Given instruction: Output the lines of the material from its start through the line containing "pyautogui.click(x=90, y=485)", inclusive, as a Markdown table with the columns Row and Line, omitting blank lines.

Entries on where items appear
● ● ● ● ● ● ●

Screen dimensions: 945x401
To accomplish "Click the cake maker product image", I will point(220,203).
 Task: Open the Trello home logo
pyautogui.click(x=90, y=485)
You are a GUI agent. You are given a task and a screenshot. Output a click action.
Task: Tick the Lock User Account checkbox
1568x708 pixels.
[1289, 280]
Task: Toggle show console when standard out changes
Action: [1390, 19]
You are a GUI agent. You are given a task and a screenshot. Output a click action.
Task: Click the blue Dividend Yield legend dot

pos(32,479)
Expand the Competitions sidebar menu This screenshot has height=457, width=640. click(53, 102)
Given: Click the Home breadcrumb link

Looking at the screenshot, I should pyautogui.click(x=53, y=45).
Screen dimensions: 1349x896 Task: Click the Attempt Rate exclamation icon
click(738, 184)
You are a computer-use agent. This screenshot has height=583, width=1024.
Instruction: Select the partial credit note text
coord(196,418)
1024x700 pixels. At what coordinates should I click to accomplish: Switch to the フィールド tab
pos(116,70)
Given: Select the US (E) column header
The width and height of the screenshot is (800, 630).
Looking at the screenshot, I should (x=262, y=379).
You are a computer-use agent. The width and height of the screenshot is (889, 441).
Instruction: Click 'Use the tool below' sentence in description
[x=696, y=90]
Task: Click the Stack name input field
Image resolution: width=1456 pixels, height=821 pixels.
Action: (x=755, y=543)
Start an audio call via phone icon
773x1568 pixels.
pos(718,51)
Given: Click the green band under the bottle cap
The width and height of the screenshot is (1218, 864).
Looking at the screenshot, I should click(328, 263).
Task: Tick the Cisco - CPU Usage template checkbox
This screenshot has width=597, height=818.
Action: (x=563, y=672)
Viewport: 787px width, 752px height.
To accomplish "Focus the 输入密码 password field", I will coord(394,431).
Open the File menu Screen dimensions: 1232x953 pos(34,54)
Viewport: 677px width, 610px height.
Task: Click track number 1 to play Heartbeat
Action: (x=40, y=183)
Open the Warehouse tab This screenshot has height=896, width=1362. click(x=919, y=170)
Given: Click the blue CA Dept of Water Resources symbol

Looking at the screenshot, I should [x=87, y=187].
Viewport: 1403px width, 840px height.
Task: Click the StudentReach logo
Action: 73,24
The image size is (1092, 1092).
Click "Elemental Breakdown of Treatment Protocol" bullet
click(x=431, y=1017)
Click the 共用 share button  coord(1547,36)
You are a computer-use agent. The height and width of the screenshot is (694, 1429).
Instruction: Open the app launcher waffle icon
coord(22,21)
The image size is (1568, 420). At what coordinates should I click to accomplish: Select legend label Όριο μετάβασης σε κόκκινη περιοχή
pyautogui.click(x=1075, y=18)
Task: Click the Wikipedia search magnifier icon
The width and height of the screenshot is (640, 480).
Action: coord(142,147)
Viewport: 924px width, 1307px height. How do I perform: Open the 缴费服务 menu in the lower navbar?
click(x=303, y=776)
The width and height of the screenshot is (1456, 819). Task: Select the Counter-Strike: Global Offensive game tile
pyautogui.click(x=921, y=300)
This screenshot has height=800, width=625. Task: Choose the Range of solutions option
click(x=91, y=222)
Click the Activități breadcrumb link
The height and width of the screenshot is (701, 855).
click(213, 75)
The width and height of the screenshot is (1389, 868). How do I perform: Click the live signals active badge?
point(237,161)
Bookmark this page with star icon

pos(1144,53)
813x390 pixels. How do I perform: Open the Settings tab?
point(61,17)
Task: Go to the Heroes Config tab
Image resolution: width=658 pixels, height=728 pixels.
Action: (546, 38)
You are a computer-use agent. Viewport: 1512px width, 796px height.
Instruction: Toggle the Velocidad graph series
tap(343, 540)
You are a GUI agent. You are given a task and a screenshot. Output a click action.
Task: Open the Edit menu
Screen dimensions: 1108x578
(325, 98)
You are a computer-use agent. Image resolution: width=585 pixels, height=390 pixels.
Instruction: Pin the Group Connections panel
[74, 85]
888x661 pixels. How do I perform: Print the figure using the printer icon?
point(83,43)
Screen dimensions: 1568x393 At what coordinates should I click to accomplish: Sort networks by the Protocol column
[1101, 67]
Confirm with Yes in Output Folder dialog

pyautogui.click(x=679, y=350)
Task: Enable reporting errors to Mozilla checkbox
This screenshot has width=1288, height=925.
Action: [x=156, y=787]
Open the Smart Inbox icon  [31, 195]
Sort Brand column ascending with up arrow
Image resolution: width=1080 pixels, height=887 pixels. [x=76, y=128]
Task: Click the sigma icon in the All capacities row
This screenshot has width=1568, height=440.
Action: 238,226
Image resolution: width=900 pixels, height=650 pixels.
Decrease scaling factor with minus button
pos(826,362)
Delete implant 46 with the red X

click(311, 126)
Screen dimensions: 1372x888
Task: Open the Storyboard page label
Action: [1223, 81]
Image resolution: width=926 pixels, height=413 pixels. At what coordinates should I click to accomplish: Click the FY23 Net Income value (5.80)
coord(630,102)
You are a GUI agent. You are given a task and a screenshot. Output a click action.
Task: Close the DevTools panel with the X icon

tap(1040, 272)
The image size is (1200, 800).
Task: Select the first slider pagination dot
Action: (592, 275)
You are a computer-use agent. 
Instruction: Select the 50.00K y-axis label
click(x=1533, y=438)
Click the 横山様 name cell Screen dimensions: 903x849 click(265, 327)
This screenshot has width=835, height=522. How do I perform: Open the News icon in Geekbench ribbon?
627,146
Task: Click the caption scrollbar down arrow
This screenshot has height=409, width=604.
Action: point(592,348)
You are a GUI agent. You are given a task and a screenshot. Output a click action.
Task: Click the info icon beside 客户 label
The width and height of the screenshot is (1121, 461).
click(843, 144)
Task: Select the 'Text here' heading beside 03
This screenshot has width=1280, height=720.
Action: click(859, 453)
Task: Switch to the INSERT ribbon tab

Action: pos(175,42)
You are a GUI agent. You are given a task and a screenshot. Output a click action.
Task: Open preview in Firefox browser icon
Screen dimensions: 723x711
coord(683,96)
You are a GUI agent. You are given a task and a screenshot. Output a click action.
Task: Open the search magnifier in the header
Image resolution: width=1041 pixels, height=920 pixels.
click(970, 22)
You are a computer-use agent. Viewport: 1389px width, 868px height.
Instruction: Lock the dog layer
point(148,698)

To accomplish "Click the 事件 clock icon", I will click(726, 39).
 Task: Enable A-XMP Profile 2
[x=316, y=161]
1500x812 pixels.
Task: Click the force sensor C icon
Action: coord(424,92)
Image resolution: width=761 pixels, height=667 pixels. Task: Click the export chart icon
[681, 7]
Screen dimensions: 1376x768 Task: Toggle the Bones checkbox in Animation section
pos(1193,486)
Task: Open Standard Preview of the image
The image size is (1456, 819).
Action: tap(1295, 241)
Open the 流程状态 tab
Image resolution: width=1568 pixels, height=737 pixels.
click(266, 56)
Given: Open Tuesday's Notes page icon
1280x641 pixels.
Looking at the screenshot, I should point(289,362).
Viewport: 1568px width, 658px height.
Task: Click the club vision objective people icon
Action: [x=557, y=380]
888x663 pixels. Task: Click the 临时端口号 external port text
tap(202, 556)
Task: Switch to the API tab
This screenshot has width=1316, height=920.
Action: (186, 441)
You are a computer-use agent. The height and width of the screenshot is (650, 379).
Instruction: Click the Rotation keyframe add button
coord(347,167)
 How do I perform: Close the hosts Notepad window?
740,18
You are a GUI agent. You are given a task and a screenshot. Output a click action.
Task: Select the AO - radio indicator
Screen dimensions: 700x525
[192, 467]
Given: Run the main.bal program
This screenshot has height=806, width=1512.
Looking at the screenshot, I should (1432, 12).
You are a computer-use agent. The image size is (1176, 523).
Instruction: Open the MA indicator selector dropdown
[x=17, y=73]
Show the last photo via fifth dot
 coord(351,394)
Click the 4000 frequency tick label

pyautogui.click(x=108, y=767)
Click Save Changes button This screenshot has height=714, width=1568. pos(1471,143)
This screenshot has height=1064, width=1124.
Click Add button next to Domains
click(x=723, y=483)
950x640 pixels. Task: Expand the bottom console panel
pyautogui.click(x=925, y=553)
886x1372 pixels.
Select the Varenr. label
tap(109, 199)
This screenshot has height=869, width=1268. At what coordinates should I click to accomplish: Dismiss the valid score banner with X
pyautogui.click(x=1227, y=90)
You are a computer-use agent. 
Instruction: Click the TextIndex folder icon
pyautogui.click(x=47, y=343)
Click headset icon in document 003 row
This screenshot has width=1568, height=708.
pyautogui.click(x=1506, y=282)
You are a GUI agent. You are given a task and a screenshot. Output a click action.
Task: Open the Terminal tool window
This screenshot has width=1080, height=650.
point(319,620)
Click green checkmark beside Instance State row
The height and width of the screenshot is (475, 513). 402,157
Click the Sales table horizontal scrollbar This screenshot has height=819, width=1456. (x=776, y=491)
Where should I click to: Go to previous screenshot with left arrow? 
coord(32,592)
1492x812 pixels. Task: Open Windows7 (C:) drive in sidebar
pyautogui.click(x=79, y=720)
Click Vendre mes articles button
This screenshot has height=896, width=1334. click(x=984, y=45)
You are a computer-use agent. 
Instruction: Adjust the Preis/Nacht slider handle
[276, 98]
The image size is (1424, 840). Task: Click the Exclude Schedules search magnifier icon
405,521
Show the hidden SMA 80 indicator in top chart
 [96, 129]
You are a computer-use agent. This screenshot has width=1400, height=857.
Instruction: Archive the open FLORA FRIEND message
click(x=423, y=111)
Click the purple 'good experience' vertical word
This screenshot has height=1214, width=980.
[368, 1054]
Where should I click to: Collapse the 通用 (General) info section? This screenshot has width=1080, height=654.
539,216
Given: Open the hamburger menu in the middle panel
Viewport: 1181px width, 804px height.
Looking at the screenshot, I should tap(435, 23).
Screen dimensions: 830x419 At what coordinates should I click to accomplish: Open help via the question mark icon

● ● ● ● ● ● ●

Task answer:
| Row | Line |
|---|---|
| 1 | Screen dimensions: 945x401 |
| 2 | To accomplish "Click the cake maker product image", I will point(220,203). |
| 3 |  Task: Open the Trello home logo |
| 4 | pyautogui.click(x=90, y=485) |